Tally the lines in the rows below that contain the string "showing". Reply with the number alone.

━━━ EXTRACTED DATA

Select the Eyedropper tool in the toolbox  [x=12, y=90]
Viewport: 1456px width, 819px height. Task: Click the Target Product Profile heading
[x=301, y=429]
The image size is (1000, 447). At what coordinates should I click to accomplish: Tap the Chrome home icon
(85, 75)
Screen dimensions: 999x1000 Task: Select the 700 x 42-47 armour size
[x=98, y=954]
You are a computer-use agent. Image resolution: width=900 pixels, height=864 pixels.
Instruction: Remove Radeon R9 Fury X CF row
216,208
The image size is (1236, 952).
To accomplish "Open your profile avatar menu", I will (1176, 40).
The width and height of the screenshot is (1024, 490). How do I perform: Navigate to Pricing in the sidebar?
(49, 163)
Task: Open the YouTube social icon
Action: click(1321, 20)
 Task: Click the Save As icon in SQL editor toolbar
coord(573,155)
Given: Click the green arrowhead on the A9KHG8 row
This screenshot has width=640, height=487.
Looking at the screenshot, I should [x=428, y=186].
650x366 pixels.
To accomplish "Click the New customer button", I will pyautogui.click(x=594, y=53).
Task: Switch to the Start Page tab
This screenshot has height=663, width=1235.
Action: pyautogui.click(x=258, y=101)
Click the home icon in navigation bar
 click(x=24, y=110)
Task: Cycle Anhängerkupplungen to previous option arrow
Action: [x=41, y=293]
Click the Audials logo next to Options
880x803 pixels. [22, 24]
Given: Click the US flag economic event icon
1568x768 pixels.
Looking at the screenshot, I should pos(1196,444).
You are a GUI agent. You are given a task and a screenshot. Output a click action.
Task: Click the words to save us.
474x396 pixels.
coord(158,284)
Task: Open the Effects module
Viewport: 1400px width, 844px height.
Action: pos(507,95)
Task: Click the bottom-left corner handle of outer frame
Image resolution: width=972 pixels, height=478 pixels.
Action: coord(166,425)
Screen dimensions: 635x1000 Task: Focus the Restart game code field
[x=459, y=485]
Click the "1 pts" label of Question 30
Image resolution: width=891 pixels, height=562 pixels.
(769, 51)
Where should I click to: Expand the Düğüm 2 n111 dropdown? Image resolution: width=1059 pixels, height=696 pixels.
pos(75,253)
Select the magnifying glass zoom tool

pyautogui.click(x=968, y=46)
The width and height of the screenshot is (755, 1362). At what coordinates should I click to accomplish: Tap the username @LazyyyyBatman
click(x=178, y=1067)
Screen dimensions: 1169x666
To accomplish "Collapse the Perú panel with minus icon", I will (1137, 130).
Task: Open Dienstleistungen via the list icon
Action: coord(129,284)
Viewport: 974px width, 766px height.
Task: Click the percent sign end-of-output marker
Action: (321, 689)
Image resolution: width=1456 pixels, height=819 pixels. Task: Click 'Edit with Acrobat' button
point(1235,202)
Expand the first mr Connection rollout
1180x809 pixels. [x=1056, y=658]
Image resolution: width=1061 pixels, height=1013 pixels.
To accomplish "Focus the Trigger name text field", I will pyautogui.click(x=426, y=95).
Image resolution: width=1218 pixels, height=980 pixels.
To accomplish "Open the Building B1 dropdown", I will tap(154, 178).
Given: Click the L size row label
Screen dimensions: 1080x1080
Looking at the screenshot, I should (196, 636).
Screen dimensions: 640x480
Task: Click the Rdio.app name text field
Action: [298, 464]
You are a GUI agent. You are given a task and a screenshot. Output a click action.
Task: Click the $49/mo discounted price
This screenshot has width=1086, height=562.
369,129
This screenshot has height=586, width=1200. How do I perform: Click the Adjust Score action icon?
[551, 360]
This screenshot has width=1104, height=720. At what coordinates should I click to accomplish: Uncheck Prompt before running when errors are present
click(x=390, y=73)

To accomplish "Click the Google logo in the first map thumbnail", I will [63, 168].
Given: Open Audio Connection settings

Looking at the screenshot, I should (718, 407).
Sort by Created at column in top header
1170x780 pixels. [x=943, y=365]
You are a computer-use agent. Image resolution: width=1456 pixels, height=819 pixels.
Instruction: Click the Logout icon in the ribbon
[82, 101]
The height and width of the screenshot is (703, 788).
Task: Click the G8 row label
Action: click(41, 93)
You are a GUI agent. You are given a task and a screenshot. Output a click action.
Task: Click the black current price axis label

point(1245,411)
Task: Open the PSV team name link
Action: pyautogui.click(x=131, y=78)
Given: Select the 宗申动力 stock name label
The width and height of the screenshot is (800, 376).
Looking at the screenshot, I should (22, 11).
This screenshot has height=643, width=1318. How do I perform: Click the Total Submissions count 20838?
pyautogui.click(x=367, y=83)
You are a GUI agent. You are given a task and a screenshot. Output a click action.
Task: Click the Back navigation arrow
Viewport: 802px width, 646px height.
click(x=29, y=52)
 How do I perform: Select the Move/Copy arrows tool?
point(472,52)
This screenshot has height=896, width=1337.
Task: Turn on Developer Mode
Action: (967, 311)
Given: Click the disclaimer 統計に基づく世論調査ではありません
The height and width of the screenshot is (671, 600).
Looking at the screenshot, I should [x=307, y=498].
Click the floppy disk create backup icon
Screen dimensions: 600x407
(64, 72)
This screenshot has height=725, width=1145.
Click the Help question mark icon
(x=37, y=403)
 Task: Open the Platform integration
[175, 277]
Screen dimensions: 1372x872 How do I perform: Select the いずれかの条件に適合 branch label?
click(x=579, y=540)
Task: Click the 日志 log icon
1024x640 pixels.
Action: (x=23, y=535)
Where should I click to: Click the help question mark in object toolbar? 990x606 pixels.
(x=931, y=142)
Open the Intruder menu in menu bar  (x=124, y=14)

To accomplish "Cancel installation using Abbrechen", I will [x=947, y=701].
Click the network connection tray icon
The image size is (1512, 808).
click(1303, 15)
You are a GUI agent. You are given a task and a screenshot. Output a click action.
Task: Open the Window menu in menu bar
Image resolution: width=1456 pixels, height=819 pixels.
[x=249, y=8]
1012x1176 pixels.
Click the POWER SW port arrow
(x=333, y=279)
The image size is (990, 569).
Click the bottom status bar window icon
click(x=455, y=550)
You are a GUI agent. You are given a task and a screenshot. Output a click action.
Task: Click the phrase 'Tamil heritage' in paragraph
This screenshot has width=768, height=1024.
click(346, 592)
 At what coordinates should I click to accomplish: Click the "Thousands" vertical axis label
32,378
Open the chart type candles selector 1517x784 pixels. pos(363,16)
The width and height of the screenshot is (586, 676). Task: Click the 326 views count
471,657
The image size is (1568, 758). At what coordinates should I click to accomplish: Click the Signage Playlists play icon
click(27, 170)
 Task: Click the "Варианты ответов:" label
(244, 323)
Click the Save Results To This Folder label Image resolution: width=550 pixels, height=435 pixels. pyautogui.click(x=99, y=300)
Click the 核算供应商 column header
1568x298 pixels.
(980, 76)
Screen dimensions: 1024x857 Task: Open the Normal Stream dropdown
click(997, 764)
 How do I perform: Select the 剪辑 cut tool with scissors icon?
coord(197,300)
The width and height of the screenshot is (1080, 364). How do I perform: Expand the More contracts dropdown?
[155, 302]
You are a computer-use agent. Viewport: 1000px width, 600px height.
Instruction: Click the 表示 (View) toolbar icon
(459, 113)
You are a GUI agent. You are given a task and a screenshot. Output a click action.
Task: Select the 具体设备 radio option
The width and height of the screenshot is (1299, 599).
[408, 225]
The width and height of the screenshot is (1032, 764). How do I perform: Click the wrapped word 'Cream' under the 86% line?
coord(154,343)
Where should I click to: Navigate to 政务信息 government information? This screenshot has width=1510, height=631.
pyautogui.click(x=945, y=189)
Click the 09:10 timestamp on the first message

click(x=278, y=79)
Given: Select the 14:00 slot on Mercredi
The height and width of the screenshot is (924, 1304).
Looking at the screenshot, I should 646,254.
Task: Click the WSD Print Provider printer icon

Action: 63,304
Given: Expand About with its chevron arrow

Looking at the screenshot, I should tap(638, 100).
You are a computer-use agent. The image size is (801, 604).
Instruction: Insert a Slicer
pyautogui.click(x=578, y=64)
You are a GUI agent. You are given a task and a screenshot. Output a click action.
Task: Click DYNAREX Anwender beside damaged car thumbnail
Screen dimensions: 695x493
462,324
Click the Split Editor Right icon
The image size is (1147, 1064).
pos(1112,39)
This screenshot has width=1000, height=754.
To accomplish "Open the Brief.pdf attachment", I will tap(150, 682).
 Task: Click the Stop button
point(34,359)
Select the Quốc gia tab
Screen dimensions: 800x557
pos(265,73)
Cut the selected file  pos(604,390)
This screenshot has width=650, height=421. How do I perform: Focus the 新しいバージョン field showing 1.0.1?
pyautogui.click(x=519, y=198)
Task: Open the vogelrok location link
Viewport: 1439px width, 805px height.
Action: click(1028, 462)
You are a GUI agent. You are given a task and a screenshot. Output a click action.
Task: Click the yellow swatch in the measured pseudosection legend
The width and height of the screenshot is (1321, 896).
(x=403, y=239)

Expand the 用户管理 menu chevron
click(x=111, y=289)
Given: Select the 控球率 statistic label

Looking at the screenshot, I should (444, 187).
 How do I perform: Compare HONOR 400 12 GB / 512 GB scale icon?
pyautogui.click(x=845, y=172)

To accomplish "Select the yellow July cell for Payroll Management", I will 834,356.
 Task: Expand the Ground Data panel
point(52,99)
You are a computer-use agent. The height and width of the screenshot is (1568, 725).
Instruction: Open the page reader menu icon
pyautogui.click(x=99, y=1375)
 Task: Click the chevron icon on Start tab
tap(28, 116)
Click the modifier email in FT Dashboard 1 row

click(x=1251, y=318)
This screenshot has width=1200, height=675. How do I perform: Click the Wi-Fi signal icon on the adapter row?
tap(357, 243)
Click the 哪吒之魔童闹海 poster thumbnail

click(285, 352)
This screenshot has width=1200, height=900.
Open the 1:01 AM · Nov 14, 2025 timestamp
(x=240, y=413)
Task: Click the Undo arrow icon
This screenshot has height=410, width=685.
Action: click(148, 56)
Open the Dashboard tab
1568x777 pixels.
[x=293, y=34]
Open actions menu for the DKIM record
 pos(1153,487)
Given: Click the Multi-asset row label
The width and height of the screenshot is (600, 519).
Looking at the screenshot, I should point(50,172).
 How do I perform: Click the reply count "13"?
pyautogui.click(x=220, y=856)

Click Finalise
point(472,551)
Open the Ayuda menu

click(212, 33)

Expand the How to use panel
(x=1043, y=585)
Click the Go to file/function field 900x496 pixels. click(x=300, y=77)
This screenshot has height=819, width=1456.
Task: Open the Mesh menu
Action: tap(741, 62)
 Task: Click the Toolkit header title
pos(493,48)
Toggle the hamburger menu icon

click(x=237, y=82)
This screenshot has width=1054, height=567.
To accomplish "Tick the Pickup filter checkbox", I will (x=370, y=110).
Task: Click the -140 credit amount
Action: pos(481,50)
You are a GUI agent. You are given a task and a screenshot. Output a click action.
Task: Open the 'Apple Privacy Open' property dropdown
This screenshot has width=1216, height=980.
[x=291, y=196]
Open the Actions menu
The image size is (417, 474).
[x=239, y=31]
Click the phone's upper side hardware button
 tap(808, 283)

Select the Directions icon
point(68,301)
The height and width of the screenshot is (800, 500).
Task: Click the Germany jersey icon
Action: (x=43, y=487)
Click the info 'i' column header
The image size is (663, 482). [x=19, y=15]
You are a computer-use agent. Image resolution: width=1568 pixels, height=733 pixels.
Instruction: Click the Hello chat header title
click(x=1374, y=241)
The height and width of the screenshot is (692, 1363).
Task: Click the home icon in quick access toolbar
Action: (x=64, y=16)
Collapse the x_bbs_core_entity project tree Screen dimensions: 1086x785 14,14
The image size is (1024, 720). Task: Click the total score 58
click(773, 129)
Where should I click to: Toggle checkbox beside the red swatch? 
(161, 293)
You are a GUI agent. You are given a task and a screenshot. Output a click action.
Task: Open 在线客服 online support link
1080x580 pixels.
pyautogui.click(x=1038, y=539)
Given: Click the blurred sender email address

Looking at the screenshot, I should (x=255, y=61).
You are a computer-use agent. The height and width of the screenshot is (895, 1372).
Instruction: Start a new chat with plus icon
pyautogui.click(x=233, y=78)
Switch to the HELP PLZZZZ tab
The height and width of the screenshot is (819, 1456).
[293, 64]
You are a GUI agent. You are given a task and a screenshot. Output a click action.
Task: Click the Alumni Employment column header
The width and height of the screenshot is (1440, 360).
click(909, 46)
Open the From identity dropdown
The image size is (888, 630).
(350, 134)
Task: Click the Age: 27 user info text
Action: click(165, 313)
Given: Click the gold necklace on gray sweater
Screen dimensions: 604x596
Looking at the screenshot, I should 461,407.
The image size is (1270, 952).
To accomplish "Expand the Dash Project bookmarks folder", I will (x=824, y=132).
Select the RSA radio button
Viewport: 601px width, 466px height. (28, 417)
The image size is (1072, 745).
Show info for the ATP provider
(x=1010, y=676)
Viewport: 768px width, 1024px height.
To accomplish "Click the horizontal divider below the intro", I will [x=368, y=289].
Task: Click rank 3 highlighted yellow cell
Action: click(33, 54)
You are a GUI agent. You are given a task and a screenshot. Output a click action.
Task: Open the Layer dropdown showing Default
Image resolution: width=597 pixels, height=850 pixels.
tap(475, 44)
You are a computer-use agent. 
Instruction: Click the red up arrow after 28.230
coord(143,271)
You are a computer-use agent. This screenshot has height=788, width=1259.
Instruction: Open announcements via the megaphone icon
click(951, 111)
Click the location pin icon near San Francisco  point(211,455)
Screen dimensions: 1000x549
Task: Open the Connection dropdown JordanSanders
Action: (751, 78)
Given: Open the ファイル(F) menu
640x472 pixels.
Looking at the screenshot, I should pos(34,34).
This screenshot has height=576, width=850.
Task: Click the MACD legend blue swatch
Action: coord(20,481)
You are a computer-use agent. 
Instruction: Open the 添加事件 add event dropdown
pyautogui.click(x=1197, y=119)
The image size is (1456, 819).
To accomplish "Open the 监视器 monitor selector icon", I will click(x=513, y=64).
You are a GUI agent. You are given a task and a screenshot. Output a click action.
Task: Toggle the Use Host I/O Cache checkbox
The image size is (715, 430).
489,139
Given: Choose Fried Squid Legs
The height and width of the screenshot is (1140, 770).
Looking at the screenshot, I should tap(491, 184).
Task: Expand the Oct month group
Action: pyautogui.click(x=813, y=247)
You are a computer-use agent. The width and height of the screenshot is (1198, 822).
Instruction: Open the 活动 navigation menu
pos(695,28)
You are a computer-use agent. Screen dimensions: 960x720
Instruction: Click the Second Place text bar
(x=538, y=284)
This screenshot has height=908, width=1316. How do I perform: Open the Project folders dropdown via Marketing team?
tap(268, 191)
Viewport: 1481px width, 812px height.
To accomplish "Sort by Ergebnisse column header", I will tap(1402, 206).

━━━━━━

> [FINAL RESULT] 2